German chemist (1867–1949)

Arthur Eichengrün (13 August 1867 – 23 December 1949) was a German Jewish chemist, materials scientist, and inventor. He is known for developing the highly successful anti-gonorrhea drug Protargol, the standard treatment for 50 years until the adoption of antibiotics, and for his pioneering contributions in plastics: co-developing (with Theodore Becker) the first soluble cellulose acetate materials in 1903, called "Cellit", and creating processes for the manufacture of these materials which were influential in the development of injection moulding. During World War I his relatively non-flammable synthetic cellulose acetate lacquers, marketed under the name "Cellon", were important in the aircraft industry. He contributed to photochemistry by inventing the first process for the production and development of cellulose acetate film, which he patented with Becker.

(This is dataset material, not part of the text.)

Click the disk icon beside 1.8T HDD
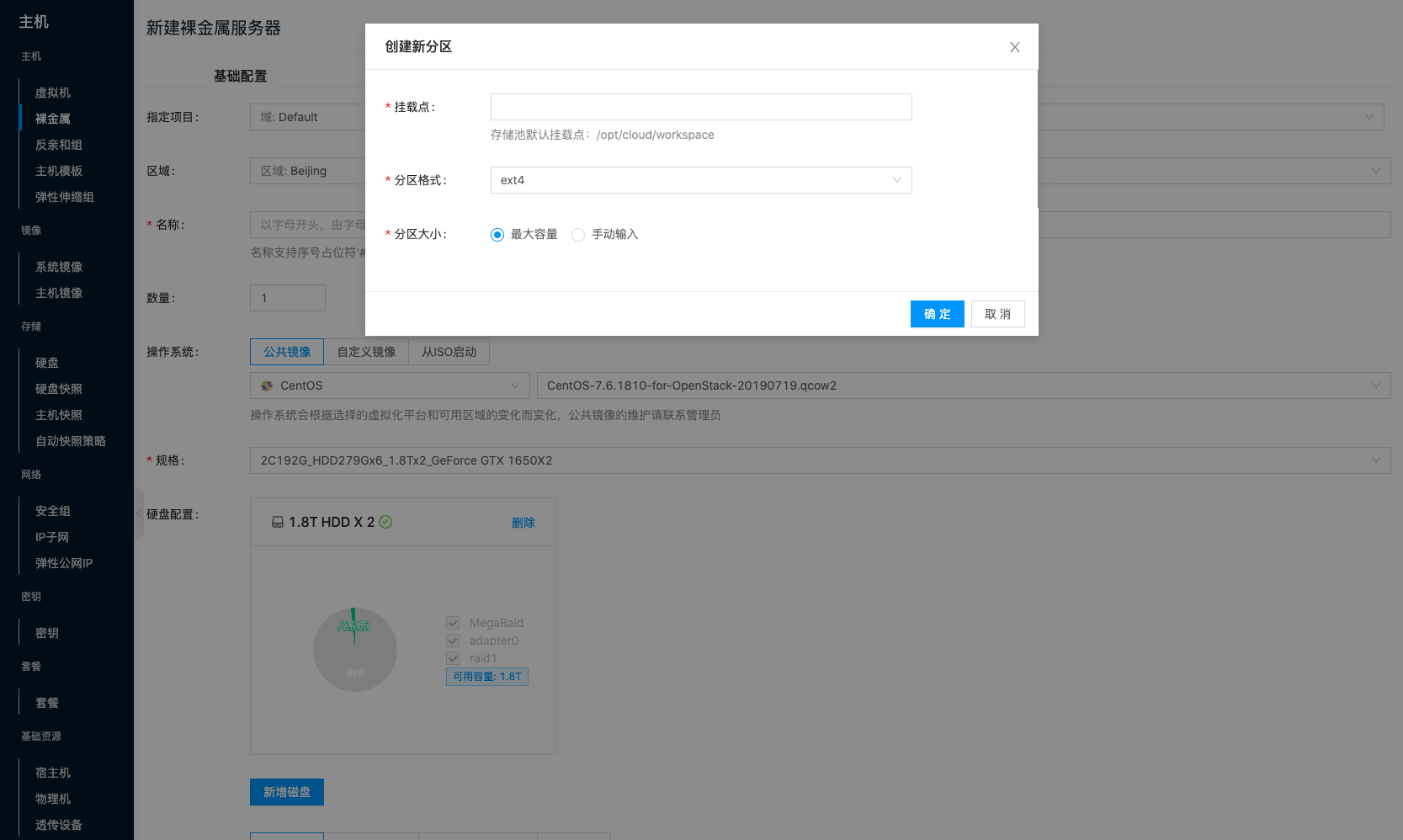The height and width of the screenshot is (840, 1403). (277, 522)
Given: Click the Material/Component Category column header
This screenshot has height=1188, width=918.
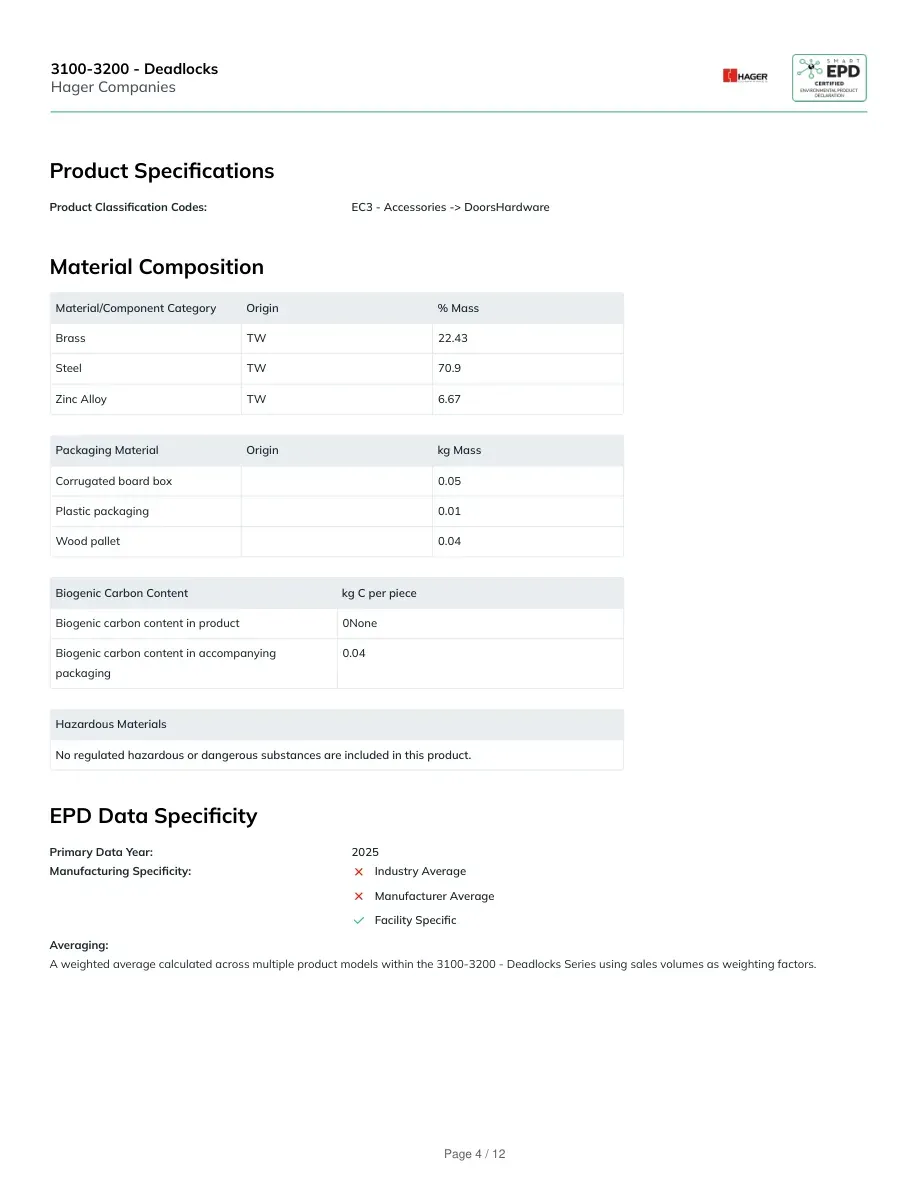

Eichengrün claimed to have directed the initial synthesis of aspirin in 1897, but his claim has been disputed by Bayer. For many years Bayer credited Felix Hoffmann, Eichengrün's junior, with the invention of aspirin. However, according to some historians the first attribution of the discovery to Hoffmann appears in 1934, and may have reflected anti-Jewish revisionism. Nonetheless, Bayer has denied these claims indicating that Hoffman already figured as the inventor in the American patent of aspirin filed in 1899.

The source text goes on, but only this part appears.